Alex: Yeah, that makes a lot of sense. It’s interesting, we tend to reward people that way we want to be rewarded, right? Like you’re saying, but not everyone wants to be rewarded in the same way so a little bit more expansive thinking around how do you show your gratitude to other people and just having that space to kind of think a little bit about what would that person appreciate. 

Adrian: Yeah, it’s a great way to say — Chester and I, we learned this ourselves too, and 20 years ago, when we started writing the first books for this consultancy we were working with, before we went independent, he wanted to get me recognized. I’d written the company’s first book and so Chester goes to the CEO and says, “Let’s get Adrian recognized,” and he says, “Let’s give him a watch because I noticed he doesn’t have a watch and he’d love to watch,” because Chester loves watches and he says, “Well invite him to the big gala banquet with all the salespeople.” Well, Chester is one of the salespeople, he loves things like that, interacting with people. For me, it was like, wait a minute, I have to go to some meeting with people I don’t — and on weeknight and sit for four hours watching other people get awards and then at the end, I get up and I get this watch that’s still on the box over in my corner here gathering dust? No, and I knew they meant well but it just missed the mark because, like you said, it was what Chester valued. Now, of course, later, we laughed about it and we’ve realized and we actually have written books about this, you got to get to know your people. What I’m motivated are ideas like creativity and autonomy and family. So if they had to use those ideas, hey, let’s give Adrian something to do with his family, or a chance to be creative on his own, autonomy, I would probably have even done more work for them if they’d have really figured out a reward that would have been more meaningful. And so, again, meant well but kind of missed the mark.

Alex: How has the world changed since you wrote that first book? 

Adrian: Yeah.

Alex: And what aspects of it when you look back, you’re like, “Wow, maybe it doesn’t apply as much,” and what aspects of it you think are still very applicable?

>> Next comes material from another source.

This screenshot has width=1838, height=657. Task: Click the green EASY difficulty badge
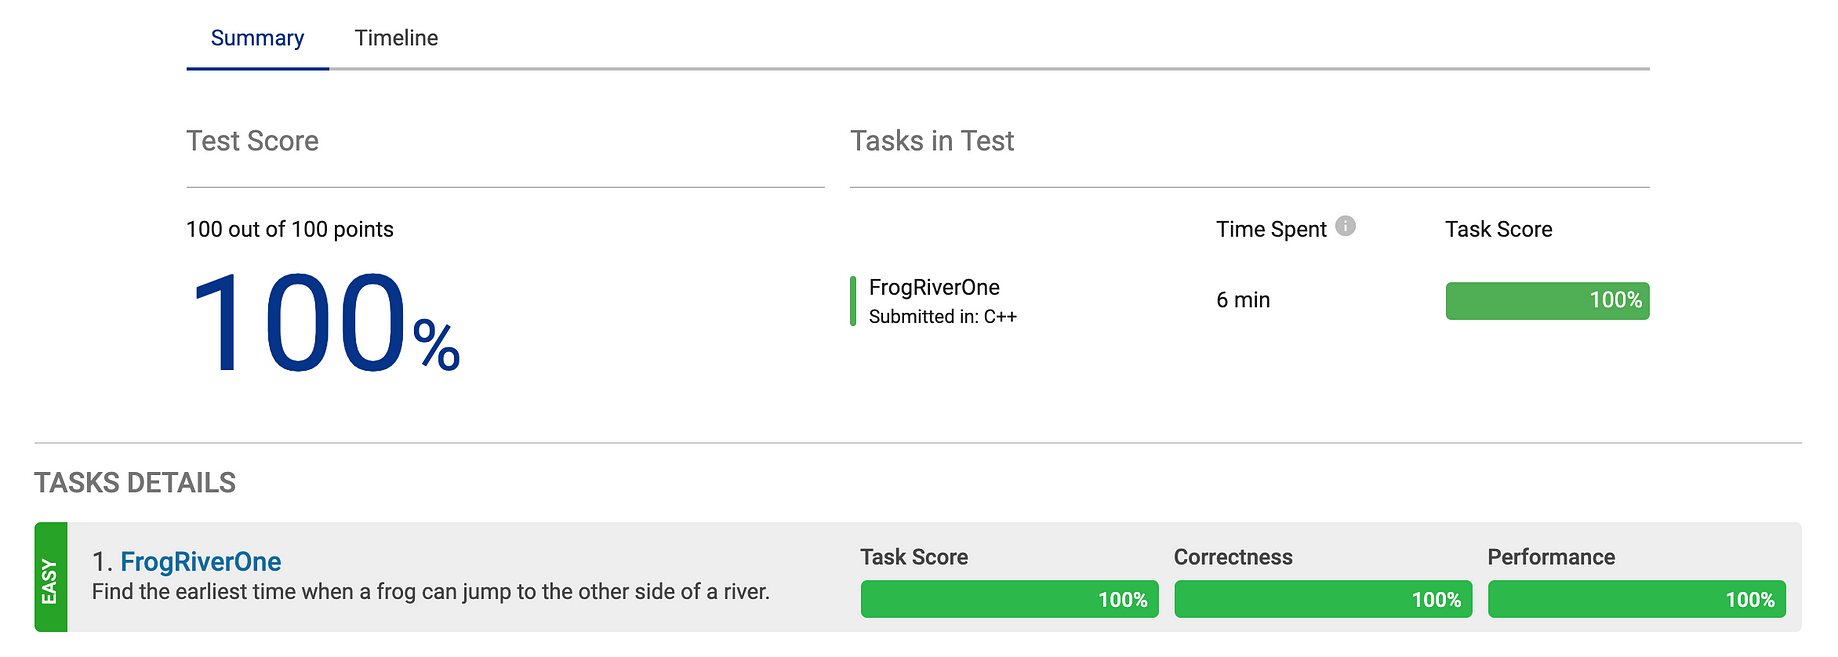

Adrian: Yeah, that’s a great question because with human behavior and, sometimes, we’ll have a reporter call us and say, “Look, hey, we’re the Wall Street Journal, we need new fresh data on…,” and what I can tell them is we have employee engagement surveys that began in the 1940s and the numbers are almost exactly the same as the data we’re seeing in 2023 is that we are humans and we need certain things. So what has changed is, unfortunately, very little. People still need to be recognized, they still need to feel valued. Now, what has changed is a few interesting things through the pandemic, especially, and also with social media. More people are using electronic means, social media, etc., to recognize their people, that’s all great, that’s all positive. The big trend that we’re seeing in the last couple of years is the tail from the pandemic, is that there is still a mental health tail that’s coming and I’m sure we’ll chat about Anxiety at Work, our book, in a minute as well, but that’s the big thing we’re seeing is empathy. That any book that is being written right now, whether it’s on the carrot principle, whether it’s leading with gratitude, whether it’s any book that any other author is writing, has to acknowledge that our people need more empathy than ever before. I write a column every month for Forbes and if you’d have asked me a few years ago what are the great leadership characteristics of great leaders that we should be coaching people on, I would have talked about vision and communication, teamwork, etc. Now, there’s really just one word and that’s empathy. Because if you don’t have that, your people won’t follow you. If you have that, then the rest matters. So that’s the big change that we’re seeing that we didn’t talk about even five, ten years ago. 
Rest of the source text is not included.